**SUPPLIED RECORDS**
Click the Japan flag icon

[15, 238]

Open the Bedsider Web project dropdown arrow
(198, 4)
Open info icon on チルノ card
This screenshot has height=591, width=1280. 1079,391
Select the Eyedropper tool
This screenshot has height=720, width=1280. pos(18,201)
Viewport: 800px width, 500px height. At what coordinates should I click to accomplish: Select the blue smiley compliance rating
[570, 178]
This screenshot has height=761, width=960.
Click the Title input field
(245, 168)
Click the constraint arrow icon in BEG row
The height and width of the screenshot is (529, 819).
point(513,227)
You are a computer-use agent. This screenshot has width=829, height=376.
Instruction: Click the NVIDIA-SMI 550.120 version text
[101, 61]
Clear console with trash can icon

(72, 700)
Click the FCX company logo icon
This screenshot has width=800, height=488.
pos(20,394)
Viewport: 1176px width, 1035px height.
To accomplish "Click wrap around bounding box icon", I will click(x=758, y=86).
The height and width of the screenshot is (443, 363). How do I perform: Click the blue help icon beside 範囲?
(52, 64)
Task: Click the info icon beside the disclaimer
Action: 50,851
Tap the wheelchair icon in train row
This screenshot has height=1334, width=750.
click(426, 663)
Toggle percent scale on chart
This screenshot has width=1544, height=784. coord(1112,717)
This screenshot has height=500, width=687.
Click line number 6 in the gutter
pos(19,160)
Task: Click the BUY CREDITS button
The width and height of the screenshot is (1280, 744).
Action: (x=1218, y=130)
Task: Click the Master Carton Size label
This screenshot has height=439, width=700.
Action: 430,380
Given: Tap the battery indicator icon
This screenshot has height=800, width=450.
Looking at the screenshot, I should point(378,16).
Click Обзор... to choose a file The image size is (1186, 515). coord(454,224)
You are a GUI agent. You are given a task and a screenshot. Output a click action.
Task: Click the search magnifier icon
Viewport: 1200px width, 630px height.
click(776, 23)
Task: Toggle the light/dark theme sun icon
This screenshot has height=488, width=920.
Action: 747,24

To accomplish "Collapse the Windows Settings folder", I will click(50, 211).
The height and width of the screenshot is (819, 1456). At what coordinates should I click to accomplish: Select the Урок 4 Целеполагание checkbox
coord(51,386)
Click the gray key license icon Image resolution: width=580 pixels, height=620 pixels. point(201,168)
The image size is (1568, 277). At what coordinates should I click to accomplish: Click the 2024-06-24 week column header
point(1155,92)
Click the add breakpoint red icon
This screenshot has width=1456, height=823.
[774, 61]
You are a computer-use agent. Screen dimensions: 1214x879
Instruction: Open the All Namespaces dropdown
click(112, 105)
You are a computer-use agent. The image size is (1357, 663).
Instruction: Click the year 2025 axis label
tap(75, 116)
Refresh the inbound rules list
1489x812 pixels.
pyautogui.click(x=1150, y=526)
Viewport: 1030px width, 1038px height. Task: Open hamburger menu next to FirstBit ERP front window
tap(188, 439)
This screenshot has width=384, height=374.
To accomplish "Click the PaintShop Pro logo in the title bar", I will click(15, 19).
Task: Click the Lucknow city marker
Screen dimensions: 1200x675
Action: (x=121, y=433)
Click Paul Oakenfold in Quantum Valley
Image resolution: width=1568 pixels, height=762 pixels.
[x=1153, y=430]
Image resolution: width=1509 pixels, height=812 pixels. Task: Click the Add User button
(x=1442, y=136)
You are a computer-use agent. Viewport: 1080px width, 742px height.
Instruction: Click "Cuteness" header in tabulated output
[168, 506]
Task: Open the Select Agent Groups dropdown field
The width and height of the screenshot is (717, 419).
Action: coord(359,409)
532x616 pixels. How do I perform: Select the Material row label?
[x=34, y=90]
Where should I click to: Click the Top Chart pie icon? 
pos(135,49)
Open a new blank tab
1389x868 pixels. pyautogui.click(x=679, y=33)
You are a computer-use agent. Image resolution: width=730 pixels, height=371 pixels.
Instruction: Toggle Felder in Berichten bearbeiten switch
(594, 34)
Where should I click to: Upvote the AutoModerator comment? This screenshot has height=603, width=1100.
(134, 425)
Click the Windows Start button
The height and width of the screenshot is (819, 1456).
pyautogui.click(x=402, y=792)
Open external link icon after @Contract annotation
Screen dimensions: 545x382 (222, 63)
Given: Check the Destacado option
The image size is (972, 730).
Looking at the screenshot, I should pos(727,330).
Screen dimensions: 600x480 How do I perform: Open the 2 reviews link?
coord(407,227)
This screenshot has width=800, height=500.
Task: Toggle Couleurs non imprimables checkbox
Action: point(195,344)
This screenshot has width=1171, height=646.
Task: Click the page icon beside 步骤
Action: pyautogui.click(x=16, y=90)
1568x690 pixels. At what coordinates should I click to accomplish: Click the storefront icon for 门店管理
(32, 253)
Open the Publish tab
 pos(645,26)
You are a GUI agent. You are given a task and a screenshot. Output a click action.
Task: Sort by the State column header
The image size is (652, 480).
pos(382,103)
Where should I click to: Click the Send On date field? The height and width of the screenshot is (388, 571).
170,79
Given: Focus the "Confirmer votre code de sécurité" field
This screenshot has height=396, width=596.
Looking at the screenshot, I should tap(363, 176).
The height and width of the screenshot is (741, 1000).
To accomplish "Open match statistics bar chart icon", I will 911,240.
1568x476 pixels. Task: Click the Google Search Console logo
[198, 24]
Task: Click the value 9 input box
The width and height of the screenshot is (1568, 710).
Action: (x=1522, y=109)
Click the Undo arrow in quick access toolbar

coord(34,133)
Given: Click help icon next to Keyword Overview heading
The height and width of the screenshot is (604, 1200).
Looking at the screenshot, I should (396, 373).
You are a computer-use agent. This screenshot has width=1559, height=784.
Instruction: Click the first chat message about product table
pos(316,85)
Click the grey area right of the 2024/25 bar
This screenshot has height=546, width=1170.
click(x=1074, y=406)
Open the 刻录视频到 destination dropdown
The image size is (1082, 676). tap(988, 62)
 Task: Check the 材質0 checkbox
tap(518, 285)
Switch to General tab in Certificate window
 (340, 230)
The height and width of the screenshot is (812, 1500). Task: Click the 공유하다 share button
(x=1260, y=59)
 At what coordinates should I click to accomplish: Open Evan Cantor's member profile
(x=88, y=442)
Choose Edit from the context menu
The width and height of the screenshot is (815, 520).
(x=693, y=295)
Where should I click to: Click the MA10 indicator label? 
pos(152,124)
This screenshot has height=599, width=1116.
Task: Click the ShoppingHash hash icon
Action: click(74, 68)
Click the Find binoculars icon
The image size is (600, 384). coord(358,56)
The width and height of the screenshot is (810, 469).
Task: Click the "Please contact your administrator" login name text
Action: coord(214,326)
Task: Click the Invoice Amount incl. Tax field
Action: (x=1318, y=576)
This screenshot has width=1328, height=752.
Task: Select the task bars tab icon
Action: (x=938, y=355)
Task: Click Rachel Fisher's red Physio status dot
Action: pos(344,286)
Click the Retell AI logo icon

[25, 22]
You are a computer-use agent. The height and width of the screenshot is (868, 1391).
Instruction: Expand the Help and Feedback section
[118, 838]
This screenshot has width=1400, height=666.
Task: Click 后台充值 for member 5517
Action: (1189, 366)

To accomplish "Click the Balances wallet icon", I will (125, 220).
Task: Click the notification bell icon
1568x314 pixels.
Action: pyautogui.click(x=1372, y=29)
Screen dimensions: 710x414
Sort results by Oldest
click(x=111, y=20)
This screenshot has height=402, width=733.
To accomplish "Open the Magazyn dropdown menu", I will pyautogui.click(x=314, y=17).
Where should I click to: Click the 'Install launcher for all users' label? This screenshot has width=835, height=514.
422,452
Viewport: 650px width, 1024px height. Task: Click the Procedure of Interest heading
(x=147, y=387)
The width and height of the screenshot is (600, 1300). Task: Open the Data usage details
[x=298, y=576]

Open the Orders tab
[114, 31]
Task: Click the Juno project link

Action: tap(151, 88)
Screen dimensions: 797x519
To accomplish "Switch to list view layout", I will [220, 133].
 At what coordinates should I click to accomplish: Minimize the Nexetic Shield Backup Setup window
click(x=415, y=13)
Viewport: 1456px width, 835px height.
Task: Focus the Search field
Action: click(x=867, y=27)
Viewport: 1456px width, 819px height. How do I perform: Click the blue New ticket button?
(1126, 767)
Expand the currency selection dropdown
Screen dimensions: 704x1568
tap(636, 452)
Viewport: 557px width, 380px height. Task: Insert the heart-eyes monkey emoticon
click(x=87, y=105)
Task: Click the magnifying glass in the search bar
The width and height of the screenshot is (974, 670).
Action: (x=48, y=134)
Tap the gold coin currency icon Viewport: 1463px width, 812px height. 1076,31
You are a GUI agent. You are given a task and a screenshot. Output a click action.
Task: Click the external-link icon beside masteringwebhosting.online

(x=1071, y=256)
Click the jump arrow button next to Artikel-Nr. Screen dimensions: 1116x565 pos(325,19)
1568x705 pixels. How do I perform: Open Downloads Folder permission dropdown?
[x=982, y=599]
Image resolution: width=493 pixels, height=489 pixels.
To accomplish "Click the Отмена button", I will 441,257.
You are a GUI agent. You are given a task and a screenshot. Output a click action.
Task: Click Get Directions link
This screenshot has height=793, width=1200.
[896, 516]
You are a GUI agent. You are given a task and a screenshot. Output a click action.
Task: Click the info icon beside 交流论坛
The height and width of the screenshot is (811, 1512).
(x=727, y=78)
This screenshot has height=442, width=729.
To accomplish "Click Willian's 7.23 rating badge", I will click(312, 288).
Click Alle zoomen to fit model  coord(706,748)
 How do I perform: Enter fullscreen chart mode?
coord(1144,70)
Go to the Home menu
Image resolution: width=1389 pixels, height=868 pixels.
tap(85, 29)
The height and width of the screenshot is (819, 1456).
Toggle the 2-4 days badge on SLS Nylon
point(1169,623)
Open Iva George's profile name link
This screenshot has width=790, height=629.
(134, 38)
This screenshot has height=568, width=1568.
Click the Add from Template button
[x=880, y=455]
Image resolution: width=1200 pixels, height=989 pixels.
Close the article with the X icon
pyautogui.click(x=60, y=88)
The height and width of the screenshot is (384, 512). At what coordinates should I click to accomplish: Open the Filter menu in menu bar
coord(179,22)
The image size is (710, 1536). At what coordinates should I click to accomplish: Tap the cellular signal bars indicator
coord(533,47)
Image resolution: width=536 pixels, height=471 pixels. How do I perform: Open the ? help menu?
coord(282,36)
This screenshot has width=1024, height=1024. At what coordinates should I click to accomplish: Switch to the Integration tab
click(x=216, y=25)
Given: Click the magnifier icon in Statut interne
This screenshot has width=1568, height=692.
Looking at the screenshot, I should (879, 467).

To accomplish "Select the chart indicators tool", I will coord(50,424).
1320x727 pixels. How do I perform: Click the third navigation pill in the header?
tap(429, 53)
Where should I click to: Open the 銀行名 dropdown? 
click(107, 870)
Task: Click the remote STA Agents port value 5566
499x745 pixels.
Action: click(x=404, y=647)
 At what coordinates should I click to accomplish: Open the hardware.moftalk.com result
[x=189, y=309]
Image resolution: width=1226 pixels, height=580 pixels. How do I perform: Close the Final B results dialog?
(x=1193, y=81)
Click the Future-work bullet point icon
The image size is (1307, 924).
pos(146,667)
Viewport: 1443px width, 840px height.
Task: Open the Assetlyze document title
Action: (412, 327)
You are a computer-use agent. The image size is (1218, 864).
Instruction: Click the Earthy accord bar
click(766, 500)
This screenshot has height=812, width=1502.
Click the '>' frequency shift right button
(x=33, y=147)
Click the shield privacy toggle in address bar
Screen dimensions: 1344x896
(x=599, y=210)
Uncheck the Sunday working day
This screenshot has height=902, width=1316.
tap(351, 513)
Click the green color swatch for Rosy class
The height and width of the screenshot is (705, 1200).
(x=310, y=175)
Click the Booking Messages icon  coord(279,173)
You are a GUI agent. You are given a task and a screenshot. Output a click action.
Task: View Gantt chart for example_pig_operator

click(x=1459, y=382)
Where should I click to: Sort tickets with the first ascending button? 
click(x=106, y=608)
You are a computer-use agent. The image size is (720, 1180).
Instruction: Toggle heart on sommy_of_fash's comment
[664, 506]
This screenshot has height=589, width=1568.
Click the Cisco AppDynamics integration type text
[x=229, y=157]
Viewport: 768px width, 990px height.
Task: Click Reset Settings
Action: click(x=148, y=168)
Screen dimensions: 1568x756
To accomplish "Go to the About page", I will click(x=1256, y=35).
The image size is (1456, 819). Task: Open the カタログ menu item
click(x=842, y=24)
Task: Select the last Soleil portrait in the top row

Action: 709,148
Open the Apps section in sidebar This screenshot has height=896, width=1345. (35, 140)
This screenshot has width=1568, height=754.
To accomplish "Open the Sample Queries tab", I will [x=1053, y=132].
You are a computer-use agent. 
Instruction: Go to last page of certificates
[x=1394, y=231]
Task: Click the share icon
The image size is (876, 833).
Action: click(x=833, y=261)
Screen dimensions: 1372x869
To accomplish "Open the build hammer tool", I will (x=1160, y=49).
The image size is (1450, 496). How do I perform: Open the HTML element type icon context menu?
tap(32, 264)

**EXERCISE DIRECTIONS**
Copy the rows word for word, beginning with the first row and ending after the line that contains "will click(x=758, y=86).".

**FINISHED TASK**
Click the Japan flag icon

[15, 238]

Open the Bedsider Web project dropdown arrow
(198, 4)
Open info icon on チルノ card
This screenshot has height=591, width=1280. 1079,391
Select the Eyedropper tool
This screenshot has height=720, width=1280. pos(18,201)
Viewport: 800px width, 500px height. At what coordinates should I click to accomplish: Select the blue smiley compliance rating
[570, 178]
This screenshot has height=761, width=960.
Click the Title input field
(245, 168)
Click the constraint arrow icon in BEG row
The height and width of the screenshot is (529, 819).
point(513,227)
You are a computer-use agent. This screenshot has width=829, height=376.
Instruction: Click the NVIDIA-SMI 550.120 version text
[101, 61]
Clear console with trash can icon

(72, 700)
Click the FCX company logo icon
This screenshot has width=800, height=488.
pos(20,394)
Viewport: 1176px width, 1035px height.
To accomplish "Click wrap around bounding box icon", I will click(x=758, y=86).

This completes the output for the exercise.